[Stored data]
-- -- --
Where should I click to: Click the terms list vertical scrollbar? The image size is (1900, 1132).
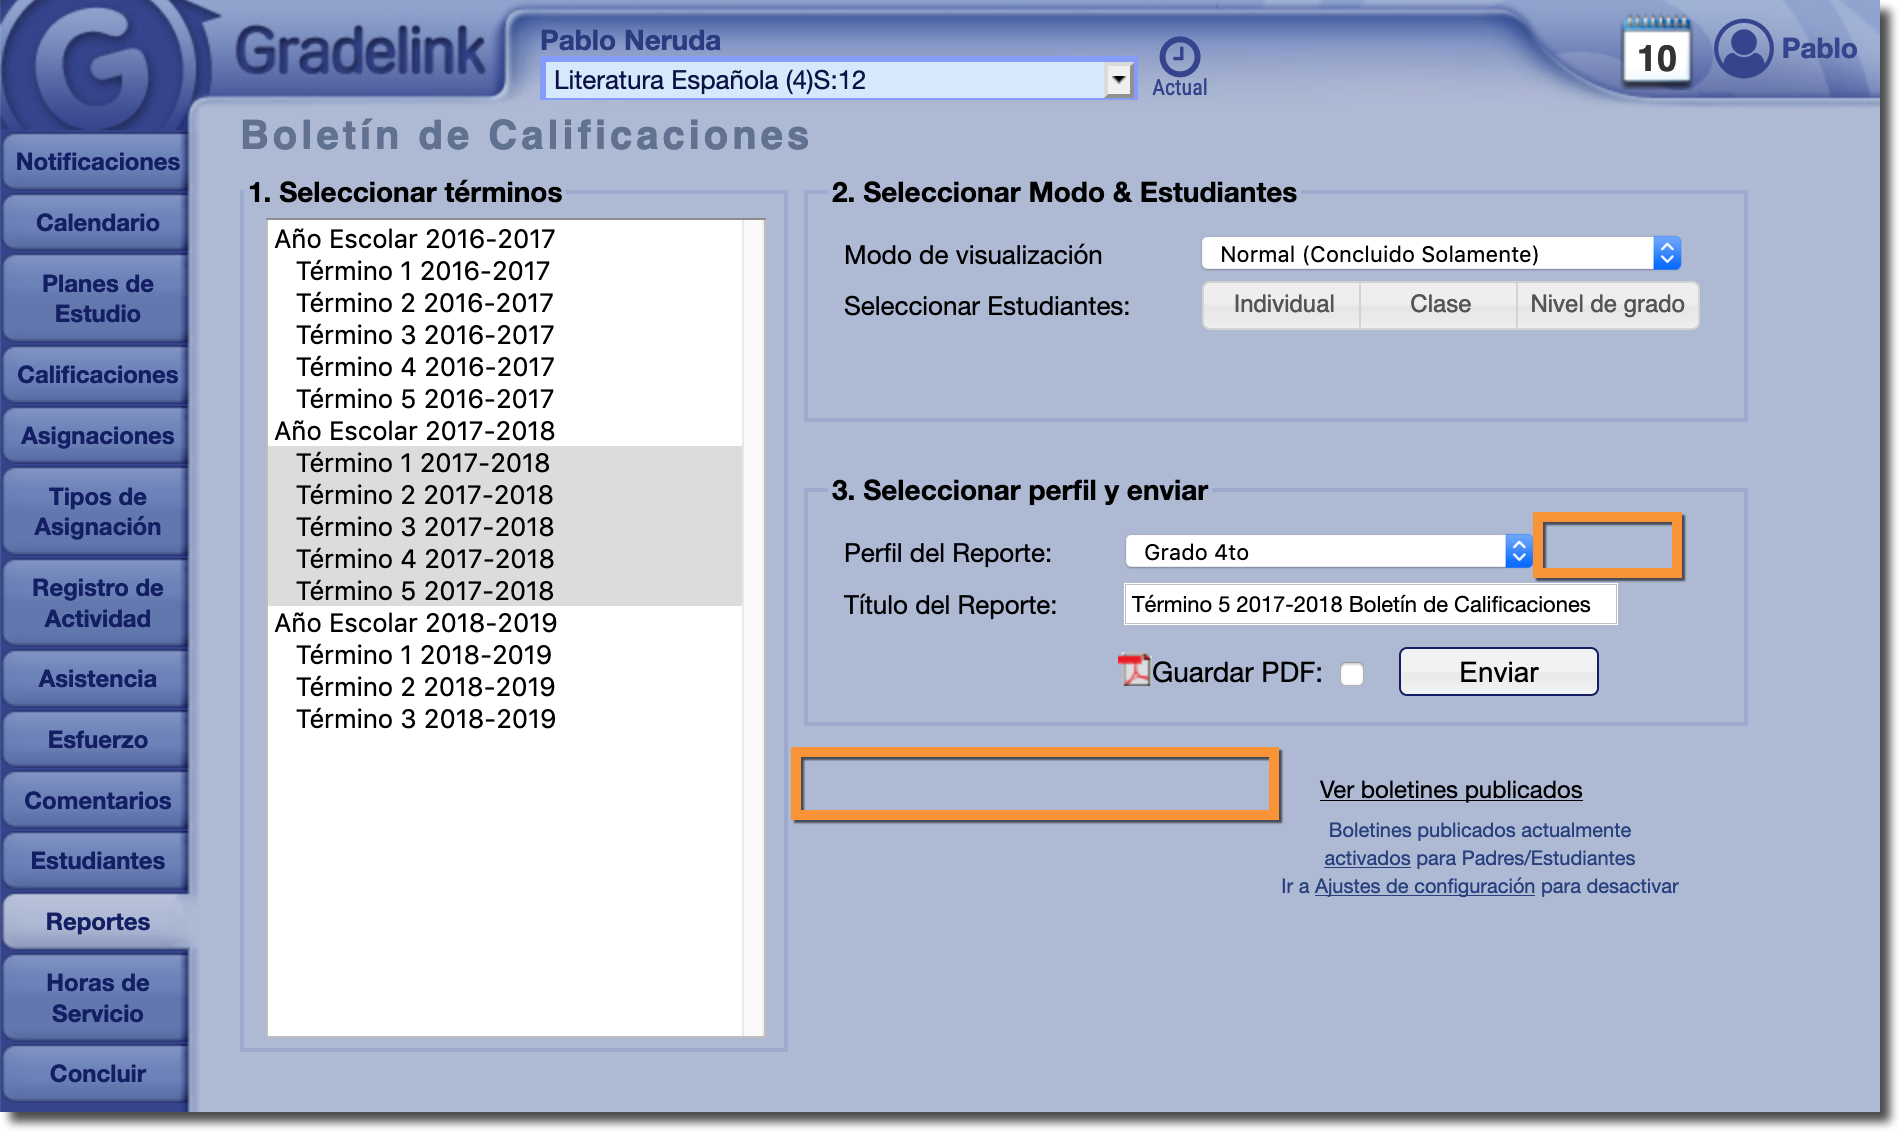coord(753,627)
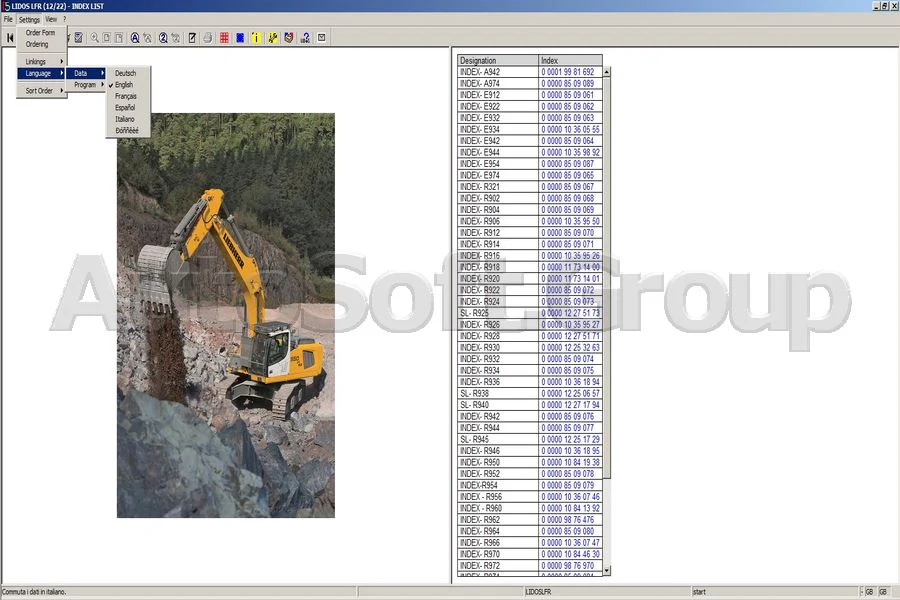The width and height of the screenshot is (900, 600).
Task: Select Italiano as data language
Action: [126, 118]
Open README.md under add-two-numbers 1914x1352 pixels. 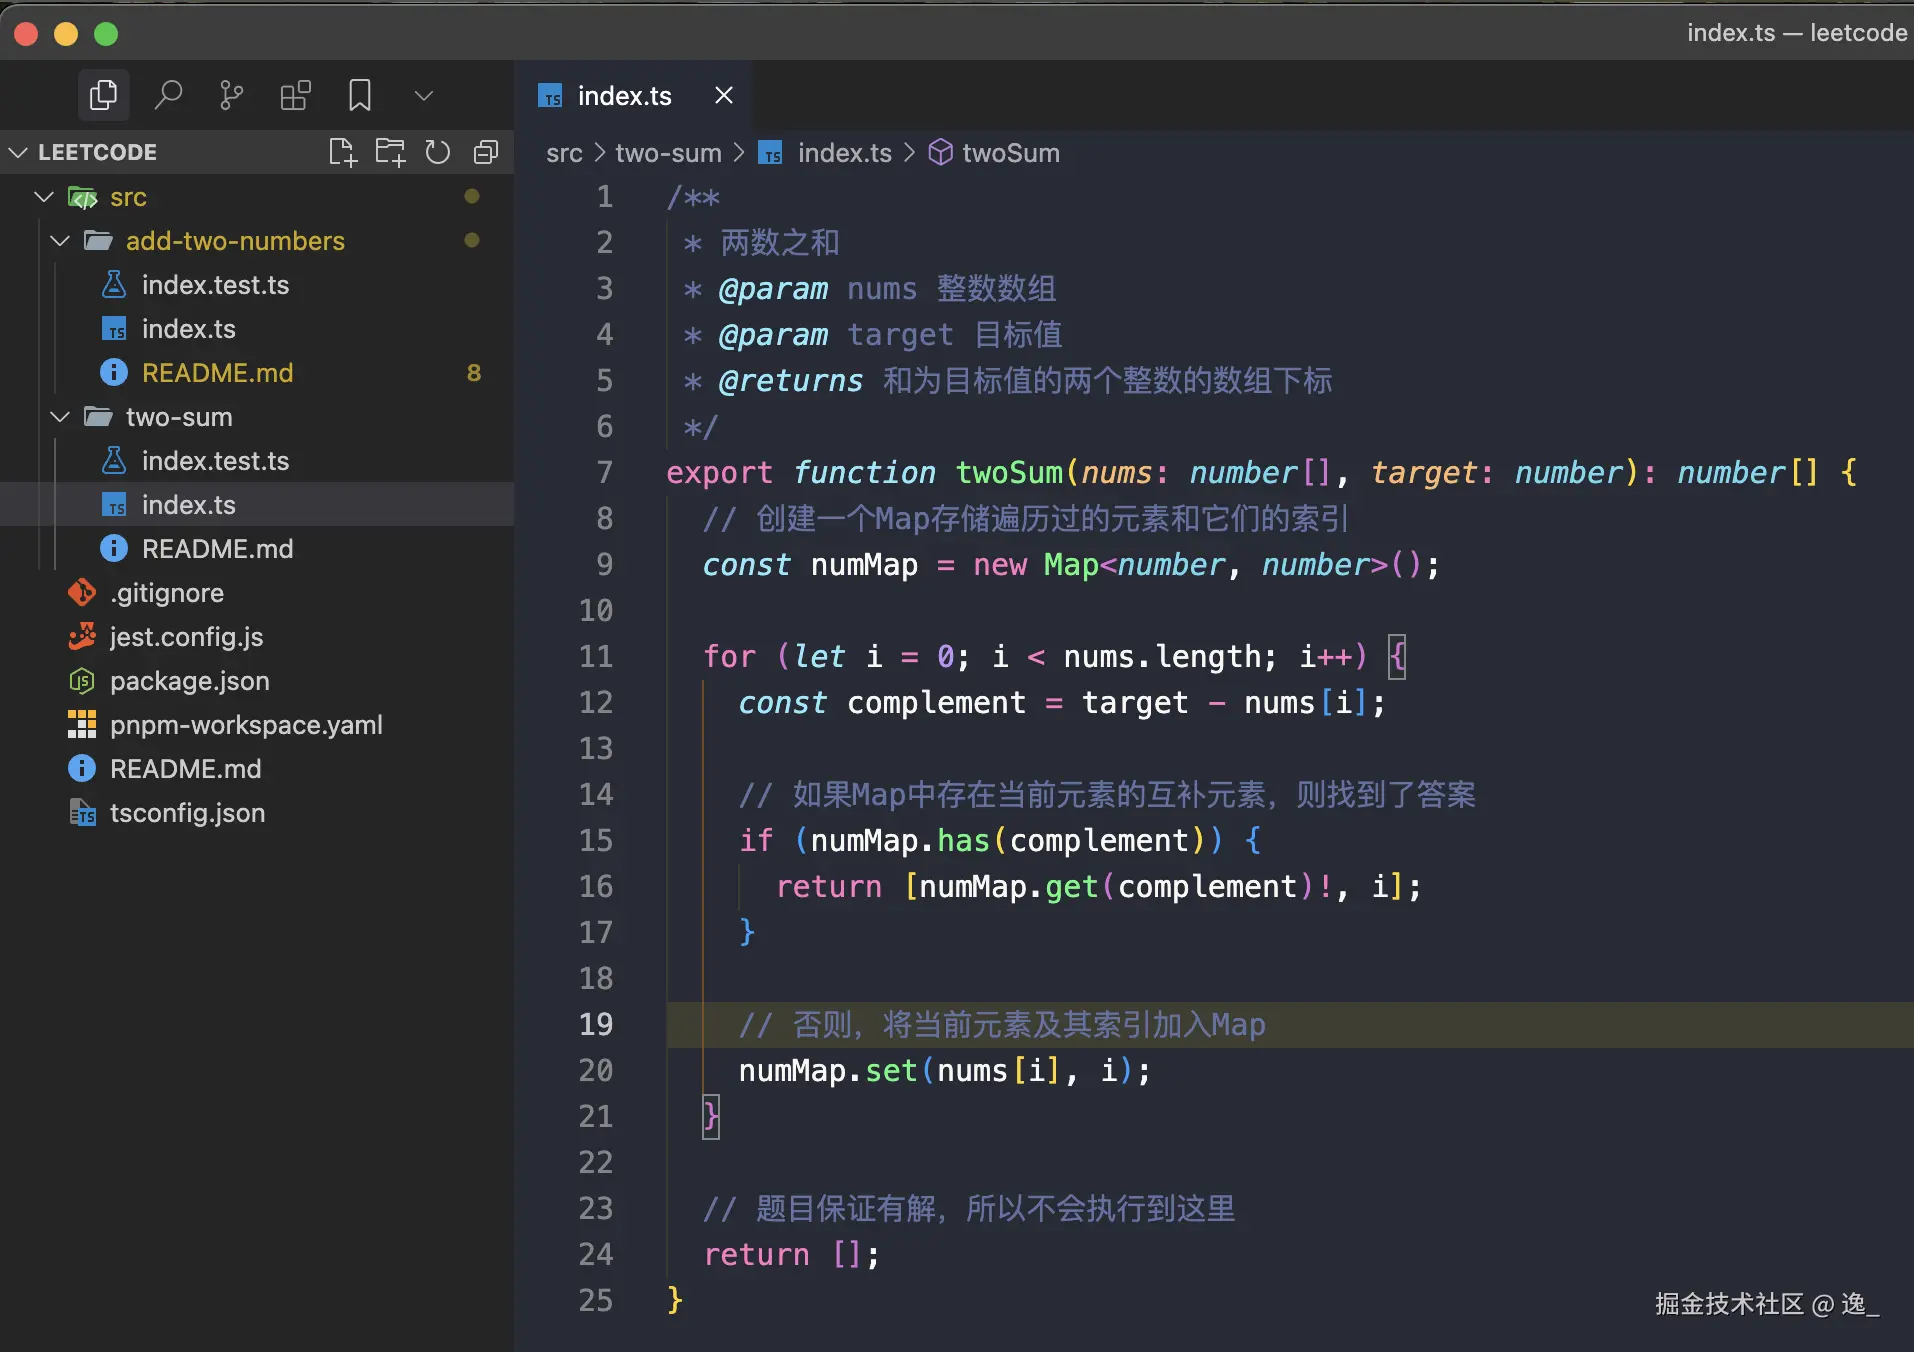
-- -- --
What the exercise asks:
Copy each entry exactly, with no pictures.

The answer:
Where should I click to: Click the terms list vertical scrollbar? The image size is (1900, 1132).
coord(753,627)
The width and height of the screenshot is (900, 600).
Task: Select Italiano as data language
Action: [126, 118]
Open README.md under add-two-numbers 1914x1352 pixels. 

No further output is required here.